イカリジン: 近年主流になっている成分。年齢や回数の制限がなく、赤ちゃんから安心して使えます。蚊やブヨに対してディートと同等の効果があるため、夏の子どもの普段使いには「イカリジン(濃度15%のものなど)」が最もおすすめです。
※塗り方のコツ:
日焼け止めを先に塗り、その上から虫よけ剤を塗ります。また、スプレーを直接吹きかけると吸い込んでしまう恐れがあるため、一度大人の手に吹きかけてから、子どもの首筋や手足にローションのように塗ってあげるとムラなくガードできます。
4. これからの時期、おうちで徹底したい「かき壊し(とびひ)予防」
夏場は「汗」と「細菌の繁殖」により、虫刺されからとびひ(伝染性膿痂疹)へ悪化するケースが急増します。

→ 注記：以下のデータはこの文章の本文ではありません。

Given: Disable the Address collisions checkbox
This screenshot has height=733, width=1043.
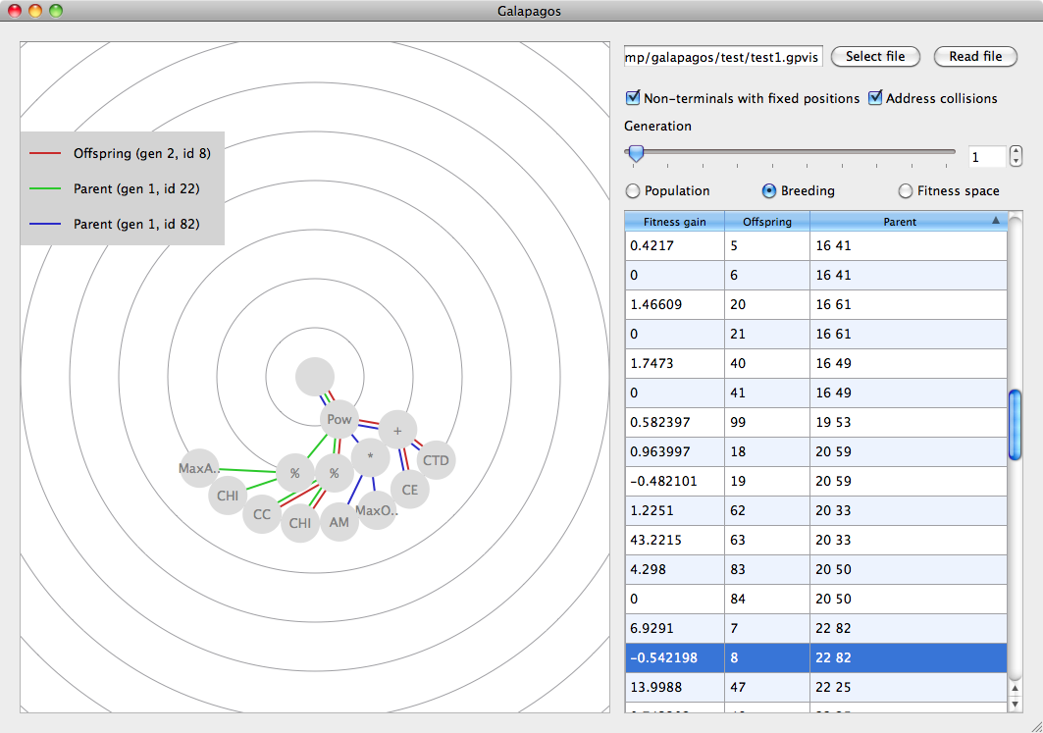Looking at the screenshot, I should point(875,98).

「冷やす」を習慣にする 子どもが「かゆい!」と言ったら、まずは保冷剤をタオルに包んで冷やしてください。感覚を鈍らせることで、かきむしりを一時的にピタッと止められます。
夜間の「パッチ剤」の活用 無意識にかきむしってしまう就寝時などは、市販の虫刺されパッチを貼って物理的に肌をガードするのが有効です
(※ムレを防ぐため、朝には剥がしてください)。爪のケアと手洗い 爪の隙間にいる雑菌がキズに入ることが原因です。爪は常に短く切り、外から帰ったら泡石鹸で手と患部を優しく洗いましょう。
5. 病院(小児科・皮膚科)を受診するべき判断基準
以下のような症状が見られた場合は、市販薬で様子を見ずに早めに医療機関を受診してください。

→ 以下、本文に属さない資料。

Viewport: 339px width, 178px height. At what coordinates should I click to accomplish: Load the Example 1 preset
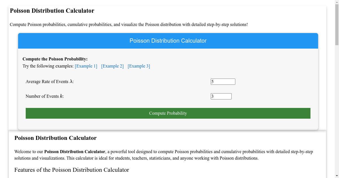tap(86, 66)
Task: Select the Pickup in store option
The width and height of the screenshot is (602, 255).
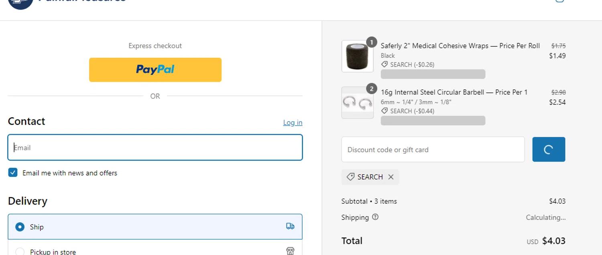Action: [x=20, y=251]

ジュクジュクして、水ぶくれが広がってきたとき(とびひの疑い) かき壊した液が触れた別の場所に、どんどん湿疹が広がっている場合は「とびひ」です。非常に感染力が強いため、プールや保育園などの登園判断も含め、抗生剤などの適切な処方(塗り薬・内服薬)が必要です。

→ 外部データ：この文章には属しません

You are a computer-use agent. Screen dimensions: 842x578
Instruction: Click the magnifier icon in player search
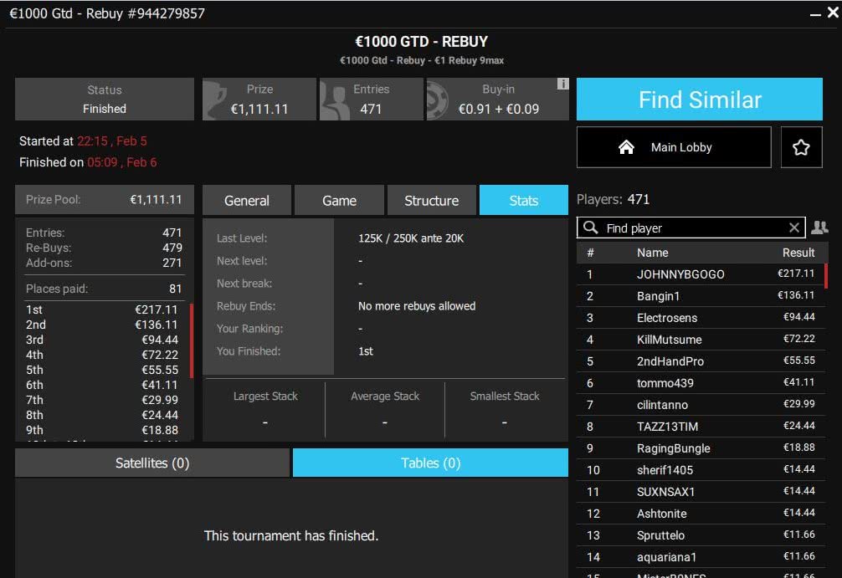(x=591, y=228)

異常な腫れ・熱感があるとき 翌日になっても腫れがひかず、患部が熱を持ってパンパンに硬く腫れている場合。
ハチに刺されたとき 刺されてから数分〜30分以内に、息苦しさ、じんましん、嘔吐、顔色が悪くなるなどの症状(アナフィラキシーショック)が出た場合は、一刻を争うためすぐに救急車を呼んでください。
これからの季節、お子様の肌は汗や紫外線でもデリケートになりがちです。「少し腫れが強いな」「市販薬が効かないな」と感じたら、かかりつけの小児科や皮膚科へ相談し、早期にしっかりとした強さのステロイド剤等で炎症を抑え込むのが、跡を残さない一番の近道です。